Your surgeon will instruct you to keep your head elevated for several days, and to use cold compresses to reduce swelling and bruising. (Bruising varies from person to person: it reaches its peak during the first week, and generally lasts anywhere from two weeks to a month.) You’ll be shown how to clean your eyes, which may be gummy for a week or so. Many doctors recommend eyedrops, since your eyelids may feel dry at first and your eyes may burn or itch. For the first few weeks you may also experience excessive tearing, sensitivity to light, and temporary changes in your eyesight, such as blurring or double vision.

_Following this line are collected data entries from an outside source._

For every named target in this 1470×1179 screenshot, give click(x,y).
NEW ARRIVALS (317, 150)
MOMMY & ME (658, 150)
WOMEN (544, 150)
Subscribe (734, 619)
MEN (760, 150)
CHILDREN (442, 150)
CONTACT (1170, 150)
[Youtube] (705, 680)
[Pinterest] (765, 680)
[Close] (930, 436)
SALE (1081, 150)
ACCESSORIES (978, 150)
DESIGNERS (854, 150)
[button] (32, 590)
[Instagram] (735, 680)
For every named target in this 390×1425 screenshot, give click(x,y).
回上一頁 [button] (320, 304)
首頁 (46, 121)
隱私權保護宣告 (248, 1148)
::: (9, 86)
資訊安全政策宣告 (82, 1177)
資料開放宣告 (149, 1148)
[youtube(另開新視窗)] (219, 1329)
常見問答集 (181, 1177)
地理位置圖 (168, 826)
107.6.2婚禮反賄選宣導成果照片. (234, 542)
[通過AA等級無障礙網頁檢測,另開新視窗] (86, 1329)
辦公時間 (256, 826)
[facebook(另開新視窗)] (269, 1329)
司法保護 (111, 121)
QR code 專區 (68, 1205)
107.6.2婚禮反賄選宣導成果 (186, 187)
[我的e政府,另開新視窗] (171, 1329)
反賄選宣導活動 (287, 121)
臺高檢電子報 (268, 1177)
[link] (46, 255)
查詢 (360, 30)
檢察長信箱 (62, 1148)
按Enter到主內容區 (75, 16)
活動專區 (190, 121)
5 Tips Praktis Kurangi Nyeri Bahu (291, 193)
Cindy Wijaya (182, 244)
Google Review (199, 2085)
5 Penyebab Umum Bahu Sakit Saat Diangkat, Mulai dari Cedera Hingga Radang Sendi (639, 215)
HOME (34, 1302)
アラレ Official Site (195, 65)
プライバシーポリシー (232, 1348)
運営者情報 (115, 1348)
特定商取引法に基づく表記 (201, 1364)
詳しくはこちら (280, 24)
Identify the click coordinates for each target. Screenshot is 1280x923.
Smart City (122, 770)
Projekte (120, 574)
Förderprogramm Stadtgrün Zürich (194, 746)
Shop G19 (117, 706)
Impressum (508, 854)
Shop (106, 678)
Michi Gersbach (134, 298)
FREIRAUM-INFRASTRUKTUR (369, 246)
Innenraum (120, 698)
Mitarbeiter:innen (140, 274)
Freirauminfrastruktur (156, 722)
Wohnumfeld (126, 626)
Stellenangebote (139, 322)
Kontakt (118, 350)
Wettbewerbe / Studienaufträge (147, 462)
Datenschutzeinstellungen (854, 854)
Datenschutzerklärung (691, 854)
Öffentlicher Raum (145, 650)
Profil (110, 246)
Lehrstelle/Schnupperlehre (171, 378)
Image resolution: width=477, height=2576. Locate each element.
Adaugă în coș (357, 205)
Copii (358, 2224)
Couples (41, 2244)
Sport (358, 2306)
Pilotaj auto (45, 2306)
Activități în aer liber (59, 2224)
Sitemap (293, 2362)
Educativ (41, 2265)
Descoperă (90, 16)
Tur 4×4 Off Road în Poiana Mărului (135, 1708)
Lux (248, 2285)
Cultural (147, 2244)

Your surgeon will follow your progress very closely for the first week or two. The stitches will be removed two days to a week after surgery. Once they’re out, the swelling and discoloration around your eyes will gradually subside, and you’ll start to look and feel much better.
Getting Back to Normal
You should be able to read or watch television after two or three days. However, you won’t be able to wear contact lenses for about two weeks, and even then they may feel uncomfortable for a while.
Most people feel ready to go out in public (and back to work) in a week to 10 days. By then, depending on your rate of healing and your doctor’s instructions, you’ll probably be able to wear makeup to hide the bruising that remains. You may be sensitive to sunlight, wind, and other irritants for several weeks, so you should wear sunglasses and a special sunblock made for eyelids when you go out.
Your surgeon will probably tell you to keep your activities to a minimum for three to five days, and to avoid more strenuous activities for about three weeks. It’s especially important to avoid activities that raise your blood pressure, including bending, lifting, and rigorous sports. You may also be told to avoid alcohol, since it causes fluid retention.
Your New Look
Healing is a gradual process, and your scars may remain slightly pink for six months or more after surgery. Eventually, though, they’ll fade to a thin, nearly invisible white line.
On the other hand, the positive results of your eyelid surgery-the more alert and youthful look-will last for years. For many people, these results are permanent.